2) Content area concerns.
As I work with other staff members on digitizing their formative assessments, I have found the needs of each subject are different. Math in particular is tricky as equation editors are not a strong suit for these programs. We did find that when creating quizzes on an iPad uploading a picture from the camera roll to both Socrative and Geddit allowed for a bypass of equation editors.
Another feature that relates to content area is the ability to tag Common Core Standards in the new Socrative 2.0. An easy selection from a list of standards is all it takes to track your use of formatives to assess standards. Alternatively, Geddit offers a topic/activity portion to the lessons where you can type the standard or portion of the standard relevant to the day’s lesson.
3) Student self-evaluation.
Student self-evaluation has become a staple in many innovative classrooms as we continue to value the meta-cognition required by such activities. Both programs provide this feature, but the how may influence your choice. Socrative provides a standard exit slip that allows students to select from choices of confidence. Geddit, on the other hand, incorporates student confidence into all assessments. Geddit features a selection tool that looks like cell phone signal indicators and students evaluate where they stand. The visual representation of understanding vs. selection of the phrase that describes them could alter student responses.
You may be the first at your school to incorporate digital formative assessments or be a member of a team looking to share data. This, too, will inform your choice between Socrative and Geddit. Socrative has an import and sharing feature using a SOC#. Geddit offers a share by email feature.

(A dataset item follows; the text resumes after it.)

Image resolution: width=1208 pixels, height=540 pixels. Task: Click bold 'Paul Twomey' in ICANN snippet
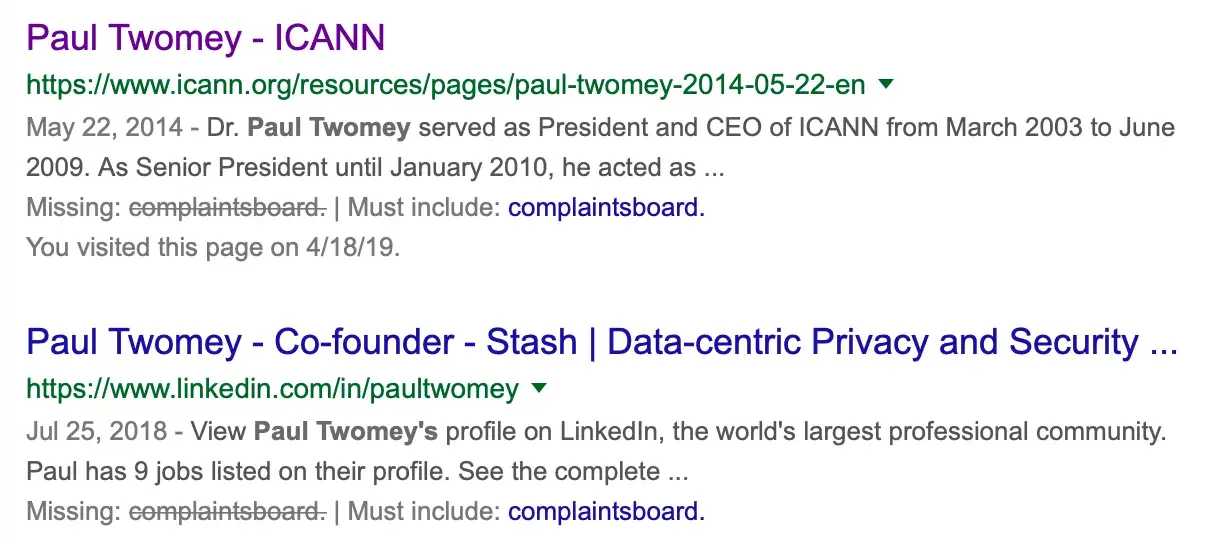coord(329,128)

The biggest difference I found between Socrative and Geddit is the need for students to form accounts with Geddit, whereas Socrative does not require a log in. Students first question when it comes to any activity is, “Will this count for a grade?” If you subscribe to the practice of formatives not being graded (even for completion), both programs will serve your needs. However, if you do wish to provide participation or accuracy grades for responses, Geddit might be the better option as it requires students to log in vs. self-identify by typing in their name.
Ultimately, the choice to digitize formative assessments is yours. What I have found is that digital formative assessments have increased student engagement, provided an opportunity for student voice, serve as a tool to track student self-evaluation, and a wonderful possibility for sharing assessments with others.
Implementation is not without its challenges. Use of blended learning in my classroom has illuminated the error in thinking of digital natives as innately digital learners. As with any learning, students must be scaffolded and given clear expectations of how to use the tools provided to them. Yet, as students become comfortable with the technology, they can find some comical ways of entertaining themselves.
When I implemented Socrative, a student accidentally typed in the wrong “room number”. Instead of taking my two question assessment, they stumbled upon a foreign class’s twenty four question assessment. This first student quickly mended the error, but others then joined in the game of trying to find other classes and take their quizzes. I even had a student give a friend at another school the room number for my quiz and had them participate. While this could be a great opportunity for collaboration across locations, it was a bit confusing when looking at my results.
Students have also amused themselves on Geddit by playing with the hand raising feature. A student can alert the teacher that they need help by digitally raising their hand. One young man in particular tested this out Day 1 by raising his hand on Geddit. To illustrate the usefulness of the feature, I called on the student and asked what he needed. Clearly excited by the attention, he replied, “Nothing. I was just stretching.”
The creativity of students always keeps me on my toes!